電子カルテを検索して、最終検査はいつかを確認する。
採血、胃内視鏡、腹部超音波、大腸内視鏡、腹部CT。
ときに関連する診療科にconsultation。
過不足のない診療を心がけている。
だってそりゃあ、自分がかかるときはゆっくり話を聞いてもらって、じっくりと診察してもらった方がいいに決まっている。
自分が受けたい診療をしてあげるのが、医師としての良心だろう?
でも、いろいろな病院で働くと、いろんな医者に出逢う。
優秀な医者もいれば、まったくの無能な医者もいる。
ほどほどの仕事はできるが、あまり働きたくない医者もいるんだよな。
外来をしているとそれがよくわかる。
だらだらと時間稼ぎの診察をする医者もいるんだよ。
だって、患者さんを多く診ると、看護師が「先生は診察が早いから、この方も診て下さい」っていつの間にかカルテが増えちゃうんだよね。
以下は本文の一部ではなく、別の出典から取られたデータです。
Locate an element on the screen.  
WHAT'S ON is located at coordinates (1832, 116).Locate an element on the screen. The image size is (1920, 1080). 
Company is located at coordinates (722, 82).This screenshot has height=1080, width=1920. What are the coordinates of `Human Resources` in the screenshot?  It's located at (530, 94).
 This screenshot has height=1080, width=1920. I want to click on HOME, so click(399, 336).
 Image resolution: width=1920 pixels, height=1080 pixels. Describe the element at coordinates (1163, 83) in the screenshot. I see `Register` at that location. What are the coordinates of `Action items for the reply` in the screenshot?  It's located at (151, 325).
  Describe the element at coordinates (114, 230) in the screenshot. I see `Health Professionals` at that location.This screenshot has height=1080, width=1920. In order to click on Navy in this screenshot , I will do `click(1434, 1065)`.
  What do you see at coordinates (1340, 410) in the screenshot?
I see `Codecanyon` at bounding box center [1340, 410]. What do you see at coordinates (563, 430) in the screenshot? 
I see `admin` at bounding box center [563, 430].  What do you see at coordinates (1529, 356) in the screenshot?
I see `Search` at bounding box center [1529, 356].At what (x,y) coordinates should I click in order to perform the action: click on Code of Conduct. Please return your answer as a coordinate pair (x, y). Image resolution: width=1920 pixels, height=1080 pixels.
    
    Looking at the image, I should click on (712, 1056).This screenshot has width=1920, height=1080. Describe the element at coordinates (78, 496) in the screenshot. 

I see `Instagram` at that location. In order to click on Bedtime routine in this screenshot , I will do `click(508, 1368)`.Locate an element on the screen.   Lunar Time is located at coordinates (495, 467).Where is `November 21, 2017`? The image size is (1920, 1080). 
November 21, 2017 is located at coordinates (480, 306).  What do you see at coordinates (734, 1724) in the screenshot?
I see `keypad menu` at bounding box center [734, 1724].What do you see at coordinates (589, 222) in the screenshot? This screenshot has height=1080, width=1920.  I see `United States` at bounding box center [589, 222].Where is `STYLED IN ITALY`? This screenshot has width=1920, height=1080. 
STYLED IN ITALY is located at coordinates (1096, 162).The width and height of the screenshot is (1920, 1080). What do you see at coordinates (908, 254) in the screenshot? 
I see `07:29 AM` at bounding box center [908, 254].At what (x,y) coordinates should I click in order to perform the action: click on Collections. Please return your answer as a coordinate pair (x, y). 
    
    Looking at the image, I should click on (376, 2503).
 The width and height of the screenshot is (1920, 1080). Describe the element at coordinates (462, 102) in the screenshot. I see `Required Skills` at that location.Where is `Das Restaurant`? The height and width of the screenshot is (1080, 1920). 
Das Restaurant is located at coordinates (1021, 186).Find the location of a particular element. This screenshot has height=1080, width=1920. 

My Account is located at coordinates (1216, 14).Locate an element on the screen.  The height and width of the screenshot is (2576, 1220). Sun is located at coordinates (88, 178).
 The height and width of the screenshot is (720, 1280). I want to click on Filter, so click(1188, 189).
それを逆手にとって、ゆっくり診れば、カルテが多くても、誰かがカルテを持って行ってくれると計算してしまうような悪賢い医師もいるのさ。周りからはバレバレで、信頼もなくしてしまうのだけれどね。
少なくともうちの病院にはそういう医者はいないよ。
日本の診療は3時間待ちの3分間診療とはいわれるけど、それはあくまでも継続診療の方。
状態が安定していて、採血の確認やいつもと同様の処方をするだけで大丈夫とい方を対象としている。
でもそういう方はたいてい30分から一時間待ちぐらいですぐに診察ができるようにはしているんだけどね。
初診の方は問診から診察、検査をしてその結果説明そうすると、診察で30分、結果待ちまでは1〜2時間待ちにはなってしまう。
先の手抜きの医者は継続診療の患者さんを必要以上に丁寧に診察して、時間稼ぎをする。
だから、新患は診れないという。言い訳が上手なのさ。
そういう医者には診てもらいたくないだろう?教わりたくはないだろう?
君ら研修医には指導医を見抜く力も必要なのさ。